» Excerpt
--------------------------------------------------
Spins: Bob Dylan • Shadow Kingdom • Appearing at Cadillac Theatre • Chicago
Bob Dylan
Shadow Kingdom
(Columbia/Legacy)
The pandemic lockdown finally brought Bob Dylan’s Never Ending Tour to a halt in 2020 after 31 years on the road. A few short months before resuming band travel in late 2021, the Bard gathered a stripped-down ensemble of trusted players for a streamed concert in July as a way to reboot. The performances are now available as a soundtrack album to Alma Har’el’s surrealist-noir film Shadow Kingdom: The Early Songs of Bob Dylan, with formats including a 2xLP vinyl set. The bulk of these songs are drawn from albums between 1965’s Bringing it All Back Home and 1974’s Planet Waves, with a weighty and anxious interpretation of “What Was it You Wanted” as an outlier from 1989’s Daniel Lanois production Oh Mercy.
Singles with mass appeal like “Subterranean Homesick Blues” or “Like a Rolling Stone” are avoided, but most any of these adventurous selections would have been considered a welcome surprise on recent tours supporting albums including Tempest, standards set Triplicate, or 2020’s Rough and Rowdy Ways. Only five Shadow Kingdom tracks were performed when Dylan and his band performed at the Auditorium Theatre on November 3, 2021. The set’s less-traveled songs, such as “Queen Jane Approximately,” are often the most captivating.
As is typical for Dylan’s live outings, the arrangements are tailored to the players with little need for connection to the durable songs’ familiar studio counterparts. “The Wicked Messenger” is recast from its John Wesley Harding version with a twist on the song’s twanging Telecaster line and Dylan’s harmonica fills.
“Forever Young,” “It’s All Over Now, Baby Blue,” and “When I Paint My Masterpiece” are arguably the best-known songs on Shadow Kingdom. The material is presented with a feel blending ageless country folk, pop, and cabaret that aligns with the film’s speakeasy setting in the dusky and fictional Bon Bon Club. The music is grounded by reedy accordion, acoustic guitar, and double bass. Mandolin and the aforementioned harmonica add additional colors. Understated electric guitar provides Bakersfield twang on “Most Likely You Go Your Way and I’ll Go Mine,” and “Just Like Tom Thumb’s Blues.” “Pledging My Time” intensifies the lyric’s uncertainty with a deeper and lonelier blues than heard on Blonde on Blonde.
There’s no percussionist in the lineup, but Dylan and his cohort raise a rowdy rockabilly ramble for “Watching the River Flow” and borrow from Roy Head’s soul-pop classic “Treat Her Right” during “I’ll Be Your Baby Tonight.” The players, by the way, go uncredited and are masked in the film. The ensemble has been reported to include producers Don Was and T Bone Burnett, pedal steel player Greg Leisz, and Oingo Boingo guitarist Steve Bartek and his bassist bandmate John Avila.
At the other end of the spectrum, the Vietnam War protest “Tombstone Blues” is altered from the rollicking Highway 61 Revisited rocker with suitably grim and bare-bones accompaniment as Dylan speak-sings his descriptions of desperate characters. One new song, a wary and evocative new instrumental called “Sierra’s Theme,” concludes the performance.
Shadow Kingdom offers the listener a front-row seat to an intimate living-room concert, zeroing into Dylan’s unmatched lyricism and timeworn voice. Naysayers be damned; Dylan’s a very fine and well-seasoned interpretive singer, as heard here. He’s likely to rock a bit harder when appearing at Cadillac Palace with his longtime road band for three nights in October, playing fresher material from Rough and Rowdy Ways. Both experiences will give credence to the acclaim Dylan has earned for the depth of his catalog and rarefied experience while speaking to generations of popular music fans.
– Jeff Elbel
9 of 10
Bob Dylan appears at the Cadillac Palace Theatre on October 6-8, 2023.
--------------------------------------------------
(Saved data entries)

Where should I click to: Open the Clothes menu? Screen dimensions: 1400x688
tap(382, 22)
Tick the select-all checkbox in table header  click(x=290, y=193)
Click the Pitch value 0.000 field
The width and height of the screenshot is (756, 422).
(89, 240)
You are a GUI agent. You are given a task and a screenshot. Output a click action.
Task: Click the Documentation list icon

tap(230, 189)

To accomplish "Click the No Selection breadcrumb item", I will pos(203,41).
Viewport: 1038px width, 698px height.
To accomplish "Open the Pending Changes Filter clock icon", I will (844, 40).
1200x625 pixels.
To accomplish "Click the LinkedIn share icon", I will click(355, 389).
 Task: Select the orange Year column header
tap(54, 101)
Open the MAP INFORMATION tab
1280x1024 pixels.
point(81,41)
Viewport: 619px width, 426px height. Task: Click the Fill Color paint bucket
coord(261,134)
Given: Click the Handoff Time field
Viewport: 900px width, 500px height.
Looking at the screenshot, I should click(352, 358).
--------------------------------------------------
Update everything from "Singles with mass" down to "the most captivating." in the Shadow Kingdom review, changing "Auditorium Theatre" to "Chicago Theatre". The entries aren't needed for anything here.

» Written reply
Singles with mass appeal like “Subterranean Homesick Blues” or “Like a Rolling Stone” are avoided, but most any of these adventurous selections would have been considered a welcome surprise on recent tours supporting albums including Tempest, standards set Triplicate, or 2020’s Rough and Rowdy Ways. Only five Shadow Kingdom tracks were performed when Dylan and his band performed at the Chicago Theatre on November 3, 2021. The set’s less-traveled songs, such as “Queen Jane Approximately,” are often the most captivating.